STEPHEN SMITH:? Thanks, Jeff. Just a couple of other things before we respond to your questions. Jason Clare, the Defence Materiel Minister, and I are today releasing the first defence capability guide. Shortly after the budget we released the public defence capability plan which these days covers the four-year forward estimate years.
After consultation with industry we've decided to also publish a six-year defence capability guide which covers the six year period following on from the forward estimate years. This gives industry a guide as to what capability proposals defence has in mind for future years. It's a guide only, but it's intended to give industry as much information as possible to enable industry to do the necessary forward planning for potential acquisitions down the track.
Secondly we're announcing today that we are committing about $70 million into the third stage of the P-8 project. In terms of our maritime and manned aviation surveillance planes we of course operate a fleet of nearly 20 Orion P-3s including a couple which have done for a long period of time very good service in the Middle East. We will ultimately replace our Orion P-3s with a P-8- it's a long term project.
The Orions are expected to remain in service until the end of this decade before the start of the 2020s, but we have committed ourselves to further work on the P-8 project, and we're again doing that in collaboration with our United States colleagues. So a couple of announcements there, and those materials will be distributed in the course of the day.
We're happy to respond to your questions.
JOURNALIST: ?Minister the P-8s, [indistinct] they seem to like flying here, maybe you could relocate them here in Queensland?
STEPHEN SMITH: ?Well as chance would have it later on today I go to Adelaide to do an announcement with the Premier of South Australia. The P-3s are based out of the Edinburgh base in Adelaide, and whilst we've made no formal decisions of decisions that we don't need to make for some considerable time, I think there's an expectation that the P-8s will probably end up in Edinburgh but this is a long term decision. So the P-3s have done very good service out of Edinburgh. That's the starting point, but by the time we get to 2019 or 2020 we'll be in a position to make a formal decision about that.

※ ※ ※

▶ [Stated exercise 1]: Quote the press conference transcript from "We're happy to" to "here in Queensland?".
▶ [Stated exercise 2]:
Answer these questions from the press conference transcript:
(a) What period does the public defence capability plan cover?
(b) About how much money is being committed to the third stage of the P-8 project?
(c) Out of which base in Adelaide are the P-3s based?
▶ [Stated exercise 3]: Render this sentence from the press conference transcript in Spanish: "After consultation with industry we've decided to also publish a six-year defence capability guide which covers the six year period following on from the forward estimate years."

※ ※ ※

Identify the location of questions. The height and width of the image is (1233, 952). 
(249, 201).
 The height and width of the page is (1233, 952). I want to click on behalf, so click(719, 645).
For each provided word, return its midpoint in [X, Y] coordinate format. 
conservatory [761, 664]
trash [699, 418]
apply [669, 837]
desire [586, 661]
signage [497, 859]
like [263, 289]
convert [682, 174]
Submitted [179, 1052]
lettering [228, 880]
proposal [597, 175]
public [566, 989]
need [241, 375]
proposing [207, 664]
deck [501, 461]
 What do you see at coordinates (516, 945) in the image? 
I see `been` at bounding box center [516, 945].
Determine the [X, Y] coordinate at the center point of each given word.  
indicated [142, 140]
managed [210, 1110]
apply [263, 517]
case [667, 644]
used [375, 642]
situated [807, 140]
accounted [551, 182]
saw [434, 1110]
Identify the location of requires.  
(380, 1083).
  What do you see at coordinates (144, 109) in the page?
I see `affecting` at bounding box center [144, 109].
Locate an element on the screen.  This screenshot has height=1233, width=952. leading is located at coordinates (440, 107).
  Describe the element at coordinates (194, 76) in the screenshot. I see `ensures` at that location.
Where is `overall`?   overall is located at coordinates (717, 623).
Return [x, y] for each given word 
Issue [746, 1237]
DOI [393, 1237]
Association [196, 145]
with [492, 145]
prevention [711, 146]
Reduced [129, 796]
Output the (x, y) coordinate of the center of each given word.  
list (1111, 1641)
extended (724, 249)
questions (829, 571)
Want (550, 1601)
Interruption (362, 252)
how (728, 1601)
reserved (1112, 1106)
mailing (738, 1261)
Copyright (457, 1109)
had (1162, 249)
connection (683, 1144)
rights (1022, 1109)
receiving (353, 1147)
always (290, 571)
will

※ ※ ※

▶ [Complete output 1]:
We're happy to respond to your questions.
JOURNALIST: ?Minister the P-8s, [indistinct] they seem to like flying here, maybe you could relocate them here in Queensland?

▶ [Complete output 2]:
(a) The four-year forward estimate years.
(b) About $70 million.
(c) The Edinburgh base.

▶ [Complete output 3]: Tras consultar con la industria, hemos decidido publicar también una guía de capacidades de defensa a seis años que abarca el período de seis años posterior a los años de las previsiones presupuestarias futuras.